Ms. Yousef spoke from her booth at the West Side Bazaar, a retail space that was packed on a recent day with a lunchtime crowd buying halal food, bubble tea, and dim sum served by refugee operators. The bazaar serves as an incubator for refugee and immigrant entrepreneurs, some of whom open their own shops selling food from Laos or clothes from Africa.

Yousef comes in after her 5 a.m. shift at a supermarket bakery to spend the afternoon selling handcrafted macrame products and international clothes.

The refugee reduction comes as some 7,200 Central American migrants in Mexico continue their trek toward the US border. President Trump has seized on the moment to renewed Twitter attacks against Democrats on for what he has called "pathetic" immigration laws.

Mr. Trump last year cited national security in slashing the annual cap on refugee arrivals to the US from 110,000 to a historically low 45,000. Only 22,491 refugees entered the country last year amid a tougher review process.

The effect in the Buffalo region has been dramatic.

A metropolitan area that welcomed 1,934 refugees two years ago took in 686 last year and is on track to receive fewer than 450 people this year, according to an analysis of refugee placement data by the Fiscal Policy Institute.

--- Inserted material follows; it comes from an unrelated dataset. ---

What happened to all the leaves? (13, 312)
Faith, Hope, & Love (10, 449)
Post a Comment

Arrivals could dip more this coming year now that the Trump administration lowered the refugee cap again for this budget year, to 30,000.

Refugees can cost money for localities in the short term, though there's research showing they pay more in taxes than they receive in benefits over years. Some local politicians have criticized refugees' cost and the potential security risk of hosting people from Syria.

But support for refugees is broad in Buffalo, a Democrat-dominated city. The Buffalo metropolitan area's growth rate has lagged behind the national average. But more single-family homes are selling for more money compared to earlier this decade.

There are multiple reasons for the uptick, but many see refugees as a crucial cog for growth.

"We need this influx of refugees or we just become a flat economy again," said Democratic state Assemblyman Sean Ryan.

The agencies in Buffalo help refugees learn English, find housing, and land jobs. At the International Institute of Buffalo, Caitlin Monan recently prepped a room full of recent arrivals for questions they might face during job interviews. She handed out a worksheet that listed such questions as: Tell me about yourself? Do you have transportation?

"These are questions that every single interviewer will ask," Ms. Monan told the class. "These are good to practice."

Employers like Mr. Christ at Litelab and Avanti Advanced Manufacturing owner Jim Wei say they've had success with the refugees they hired. Christ recalled one applicant who was so committed, he biked to a job interview in snowy February. And more than a quarter of the high-end lighting company's 153 employees are refugees.

Litelab assembly floor worker Majid Al Iessa once helped the US Army in Iraq before fleeing the war-torn country. Now his two children are in school and he has a home in the suburbs.

"I like Buffalo," he said, then laughs. "Just the snow is too hard."

Mr. Wei and Christ, who volunteers as chairman of the board of the International Institute, are among city employers having a tougher time filling jobs. Landlord Michael Maywalt, who credits refugees with helping renew the city's Black Rock neighborhood, is noticing fewer refugee families seeking to rent his properties.

Christ is still filling jobs and Mr. Maywalt is still renting apartments. But there's a palpable sense of concern among refugee advocates about the sustainability of Buffalo's modest resurgence.

"What I worry about is," said International Institute executive director Eva Hassett, "Where are the people who are going to take the jobs, start the businesses, and buy the houses?"

This story was reported by The Associated Press.